Garrett's new year thoughts in particular resonated with me: What is meaningful? What is meaningful to me? Why do I feel compelled to mock myself for wanting meaning in my life? How can I be/enjoy/pursue meaning in a culture that that elevated the disposable lifestyle into an art form, a culture convinced that there is no meaning? Paul spoke of his father, whom he had never known, and the questions his daughter is asking. He is weighing his daughter's need to know her grandfather against his need to maintain the status quo. Should he seek this man, and perhaps re-open the wounds he spent so many years inflicting upon himself as a child and young adult? Would there be healing or more hurt? What opportunity for growth would he miss if he did not pursue it? Elena seeks to understand her father and her sister, the mental illness that runs in her family, through her studies at college. She seeks to understand the meaning in lives so internally and externally disrupted, to find the blessing within the curse. Rob spoke of wanting to return home to visit his family, to regain his sense of place, to better understand his roots and the causative forces in his life in hopes that maintaining balance and composure in his life will be less of a struggle. One woman spoke of being such a perfectionist that she rarely finished things because she was usually frustrated by the less-than-perfect results. "If I can't do it perfectly, then I just won't do it. I stop, I give up." Its about aesthetics, Rita interjected. Others said some things, and then when it was my turn to comment on her journal entry, I told Sarah that we were very alike in this, and that I had learned that the perfection envisioned in the mind is always imperfectly realized in the world. But it is all Buddha-nature. It is all part of the perfect, despite its flaws, and in time we relinquish our obsessions with the flaws and all that remains to be seen is the perfect. Learning this, and putting it into practice, though, that was the hard part...because of course, I need to be perfect in my practice of it. I smiled self-deprecatingly, and she laughed.

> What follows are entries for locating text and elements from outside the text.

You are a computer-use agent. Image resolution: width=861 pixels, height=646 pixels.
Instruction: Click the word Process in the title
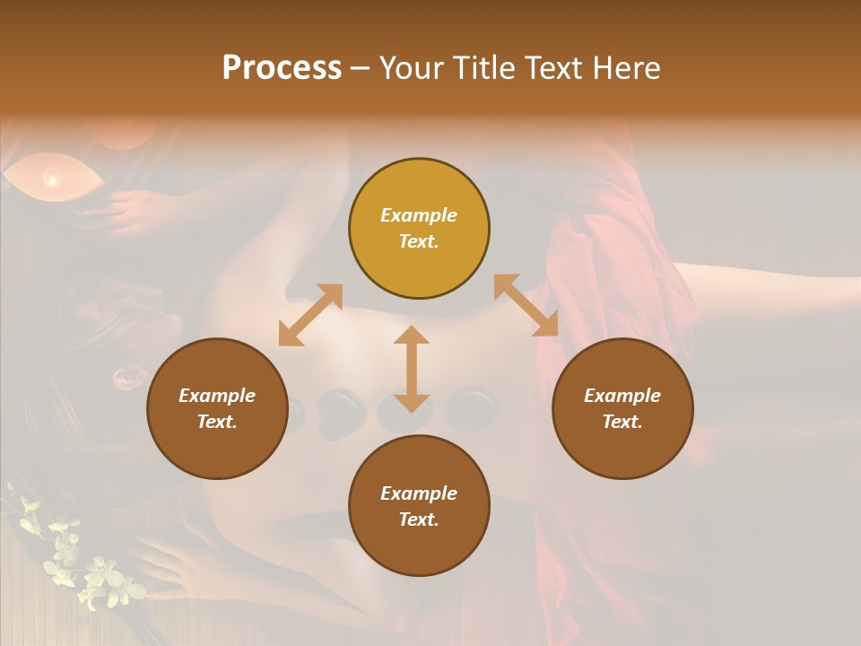click(x=282, y=68)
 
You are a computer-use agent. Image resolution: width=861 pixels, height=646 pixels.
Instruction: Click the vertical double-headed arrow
click(x=412, y=369)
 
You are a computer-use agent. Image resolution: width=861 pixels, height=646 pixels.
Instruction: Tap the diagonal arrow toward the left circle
click(x=310, y=315)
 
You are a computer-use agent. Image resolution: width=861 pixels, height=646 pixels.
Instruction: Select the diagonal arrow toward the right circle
click(x=526, y=305)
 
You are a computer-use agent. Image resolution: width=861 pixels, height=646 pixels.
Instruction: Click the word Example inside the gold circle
click(x=419, y=215)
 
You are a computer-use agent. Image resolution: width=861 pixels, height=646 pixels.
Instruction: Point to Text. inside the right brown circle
click(x=622, y=422)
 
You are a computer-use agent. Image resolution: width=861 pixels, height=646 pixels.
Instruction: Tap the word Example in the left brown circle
click(x=217, y=396)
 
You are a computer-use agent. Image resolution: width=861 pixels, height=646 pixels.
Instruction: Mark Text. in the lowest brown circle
click(x=419, y=519)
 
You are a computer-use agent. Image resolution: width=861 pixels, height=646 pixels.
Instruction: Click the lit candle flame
click(x=52, y=179)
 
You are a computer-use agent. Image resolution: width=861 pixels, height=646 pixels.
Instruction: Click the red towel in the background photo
click(x=610, y=269)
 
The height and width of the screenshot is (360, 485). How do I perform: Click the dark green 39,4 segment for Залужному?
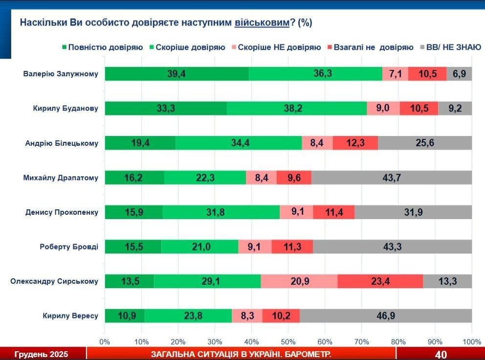(x=176, y=74)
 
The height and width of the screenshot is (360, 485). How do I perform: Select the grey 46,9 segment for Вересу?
(x=386, y=316)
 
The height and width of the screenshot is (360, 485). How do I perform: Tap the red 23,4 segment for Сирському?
(x=380, y=281)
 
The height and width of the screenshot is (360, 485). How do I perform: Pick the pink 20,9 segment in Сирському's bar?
(x=299, y=281)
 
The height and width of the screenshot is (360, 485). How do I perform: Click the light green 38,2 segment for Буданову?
(x=297, y=109)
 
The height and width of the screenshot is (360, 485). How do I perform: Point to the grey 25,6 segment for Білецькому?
(x=424, y=143)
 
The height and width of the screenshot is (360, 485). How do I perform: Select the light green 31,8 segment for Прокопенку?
(x=221, y=212)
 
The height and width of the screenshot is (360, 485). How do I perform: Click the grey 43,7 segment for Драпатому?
(x=392, y=178)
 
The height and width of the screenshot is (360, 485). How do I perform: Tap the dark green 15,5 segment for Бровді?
(x=133, y=247)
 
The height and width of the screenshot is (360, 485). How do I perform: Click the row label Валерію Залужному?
(x=61, y=74)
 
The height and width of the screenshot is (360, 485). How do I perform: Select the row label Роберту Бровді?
(x=69, y=247)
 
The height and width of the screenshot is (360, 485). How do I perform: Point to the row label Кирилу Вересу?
(x=70, y=316)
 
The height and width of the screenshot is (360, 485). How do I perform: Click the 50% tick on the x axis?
(x=288, y=341)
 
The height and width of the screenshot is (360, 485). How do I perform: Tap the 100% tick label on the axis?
(x=471, y=341)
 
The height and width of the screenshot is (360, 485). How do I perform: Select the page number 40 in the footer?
(x=441, y=354)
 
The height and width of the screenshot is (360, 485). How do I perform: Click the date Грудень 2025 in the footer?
(x=42, y=354)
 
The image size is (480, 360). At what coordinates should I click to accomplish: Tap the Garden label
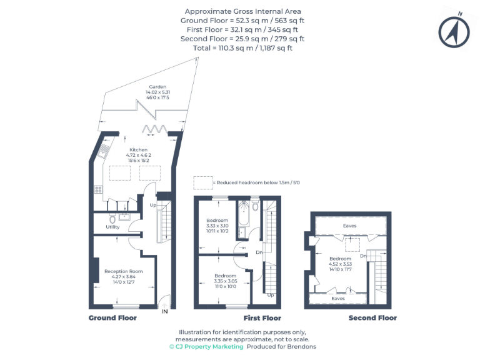[157, 86]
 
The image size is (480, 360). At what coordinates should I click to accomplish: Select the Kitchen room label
[139, 150]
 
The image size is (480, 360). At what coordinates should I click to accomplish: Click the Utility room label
[112, 227]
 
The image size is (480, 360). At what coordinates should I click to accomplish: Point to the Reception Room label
[124, 271]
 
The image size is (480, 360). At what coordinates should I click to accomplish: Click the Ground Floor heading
[112, 318]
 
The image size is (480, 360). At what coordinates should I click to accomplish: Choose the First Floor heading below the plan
[261, 318]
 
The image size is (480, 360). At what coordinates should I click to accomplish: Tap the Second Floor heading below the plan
[372, 318]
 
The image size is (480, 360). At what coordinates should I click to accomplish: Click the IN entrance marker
[164, 311]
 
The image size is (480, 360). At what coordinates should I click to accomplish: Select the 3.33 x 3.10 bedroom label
[218, 221]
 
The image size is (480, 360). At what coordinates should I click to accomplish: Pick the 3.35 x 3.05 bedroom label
[225, 276]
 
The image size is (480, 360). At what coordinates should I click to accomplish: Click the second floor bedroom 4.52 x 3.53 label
[341, 259]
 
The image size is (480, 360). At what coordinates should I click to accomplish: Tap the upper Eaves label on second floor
[350, 226]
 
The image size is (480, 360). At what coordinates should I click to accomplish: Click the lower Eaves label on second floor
[338, 299]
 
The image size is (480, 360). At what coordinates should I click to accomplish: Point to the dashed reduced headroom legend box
[202, 182]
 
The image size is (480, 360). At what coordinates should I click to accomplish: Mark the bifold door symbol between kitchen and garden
[152, 129]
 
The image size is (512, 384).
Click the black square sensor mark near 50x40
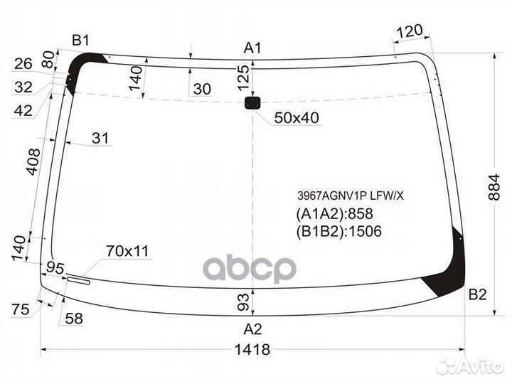(252, 104)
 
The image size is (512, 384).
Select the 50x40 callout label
(297, 118)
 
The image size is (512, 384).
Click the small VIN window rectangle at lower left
(78, 280)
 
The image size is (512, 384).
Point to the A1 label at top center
(252, 48)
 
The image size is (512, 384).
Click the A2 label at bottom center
(252, 329)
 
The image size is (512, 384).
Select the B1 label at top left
(80, 40)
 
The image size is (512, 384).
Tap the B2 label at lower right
(476, 293)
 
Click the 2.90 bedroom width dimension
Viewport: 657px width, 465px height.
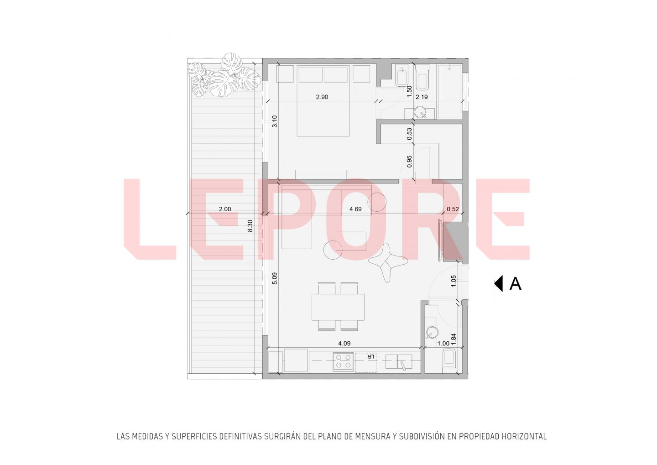[322, 97]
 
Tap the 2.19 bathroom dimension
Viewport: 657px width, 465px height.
[422, 97]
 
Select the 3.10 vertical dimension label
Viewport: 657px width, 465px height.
[275, 121]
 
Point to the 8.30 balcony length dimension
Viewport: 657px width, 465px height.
[250, 226]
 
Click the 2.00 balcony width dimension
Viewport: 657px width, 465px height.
[225, 209]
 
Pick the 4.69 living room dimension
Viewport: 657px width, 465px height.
[355, 209]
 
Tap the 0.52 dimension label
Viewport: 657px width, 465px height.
[453, 209]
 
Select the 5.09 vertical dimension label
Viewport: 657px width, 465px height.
[275, 278]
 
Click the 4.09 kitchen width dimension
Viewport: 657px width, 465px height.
[344, 343]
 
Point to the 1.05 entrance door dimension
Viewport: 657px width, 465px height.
[454, 281]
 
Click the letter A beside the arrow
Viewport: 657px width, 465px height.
[516, 284]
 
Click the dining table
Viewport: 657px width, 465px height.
[338, 307]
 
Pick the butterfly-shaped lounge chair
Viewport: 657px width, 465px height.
[388, 262]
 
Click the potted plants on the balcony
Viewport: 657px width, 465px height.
[224, 75]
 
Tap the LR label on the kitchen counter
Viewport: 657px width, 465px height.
[371, 357]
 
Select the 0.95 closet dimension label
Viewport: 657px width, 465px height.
[409, 162]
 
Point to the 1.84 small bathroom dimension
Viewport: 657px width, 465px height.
[454, 339]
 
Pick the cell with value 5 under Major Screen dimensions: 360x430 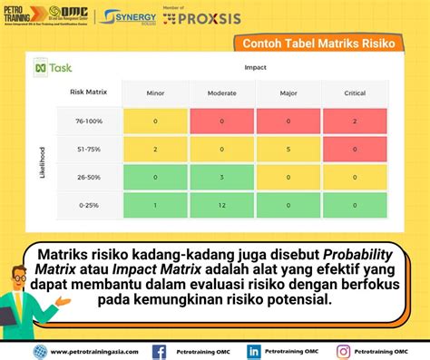pos(288,150)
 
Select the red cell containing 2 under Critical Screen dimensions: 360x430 pos(356,121)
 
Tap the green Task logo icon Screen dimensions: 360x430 pos(41,68)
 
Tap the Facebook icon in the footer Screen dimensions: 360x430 pos(159,351)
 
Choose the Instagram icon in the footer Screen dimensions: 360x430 pos(344,351)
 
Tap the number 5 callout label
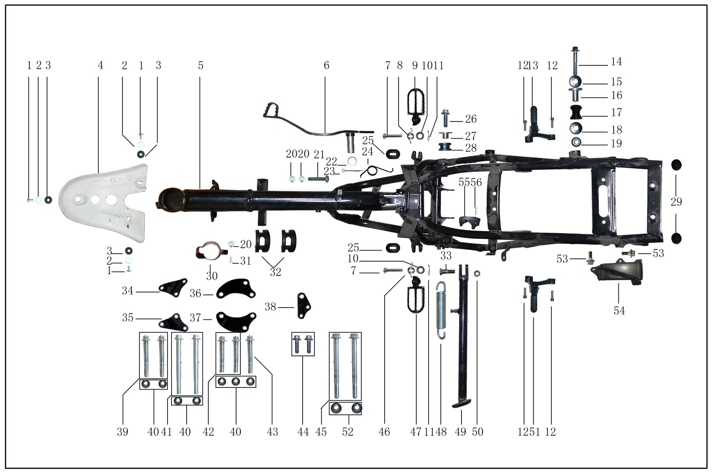click(201, 65)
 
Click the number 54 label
click(619, 311)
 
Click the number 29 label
click(676, 202)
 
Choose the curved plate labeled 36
click(236, 290)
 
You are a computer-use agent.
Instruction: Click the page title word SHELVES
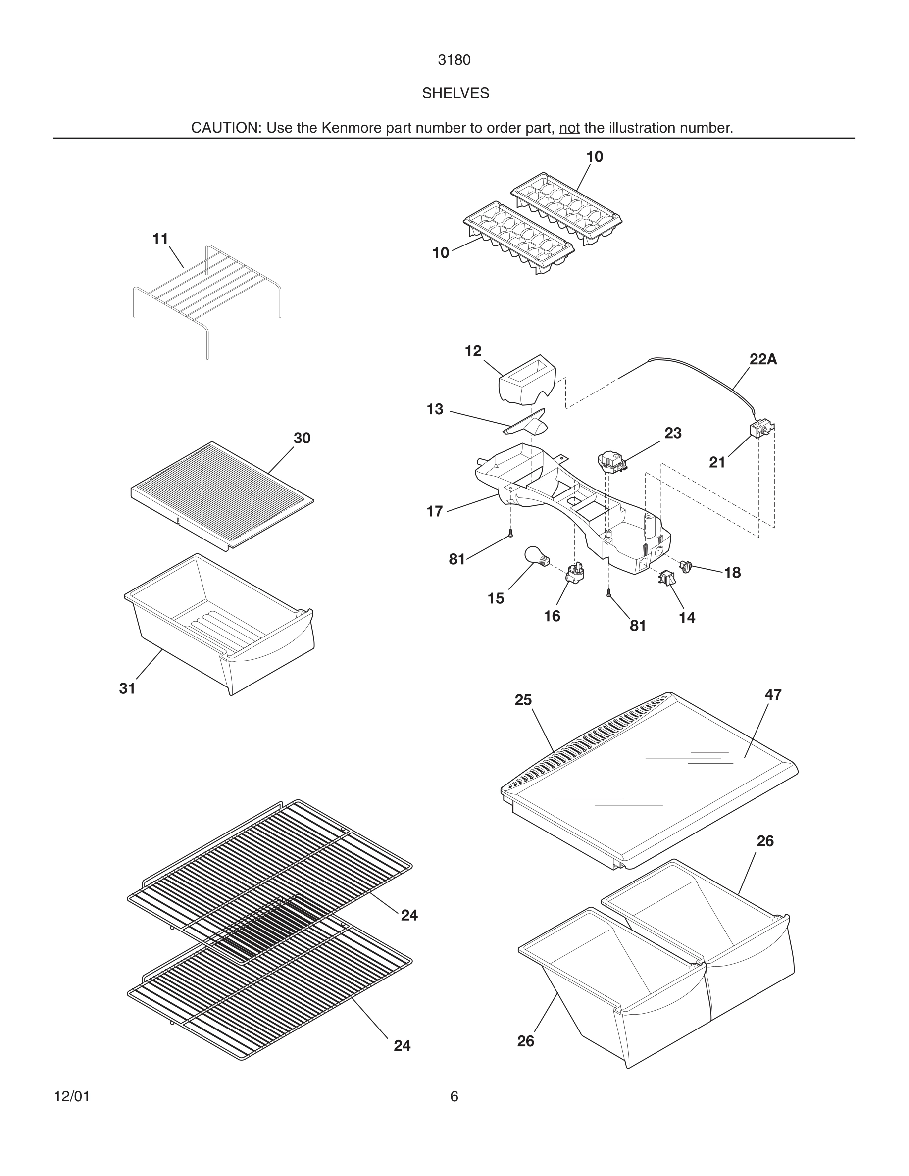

Hours later, the group broke up, and three of us remained at Rita's place: Rob, Elena, and me. We chatted some more... Elena learned from Rob that I had once been a massage therapist... and she asked me to rub her shoulders. Earlier that night I had touched her and I knew that her knee bothered her and also her low back. While she was sitting on the floor in front of me, I massaged her shoulders, and I asked her about it. She told me about an accident involving her ankle that kept her house-bound for 8 months. She still has pain and sometimes she compensates, and so her knee and her back hurt her. Rita decided to put on some music, old songs, like "All of Me" and teach us a form of improvisational contact dance. It was like Tai Chi, calisthenics and physical therapy, all wrapped in to intimate contact with another person's body...slow dancing with your partner's body gently but firmly resisting movement...it looked like slow-motion dancing, but it felt amazing... after about 5 minutes I relaxed into it and learned the controlled resistance, and after about 15 minutes I felt like I was having the most languid sex... It wasn't that I was sexually aroused (not that it couldn't be arousing, particularly done by a couple, alone) but rather that I had the wonderful warm burn in my muscles and the delicious feeling of intimate contact and trust with another person. It was marvellous.
Later, Rob and I were sitting on the couch. He rubbed my shoulders a bit and it felt so good that I took a pillow and put my head in his lap. He rubbed my hands and my shoulders, and while he did that, Elena rubbed my feet and calves. It was sublime.
It was a wonderful first day of the new year.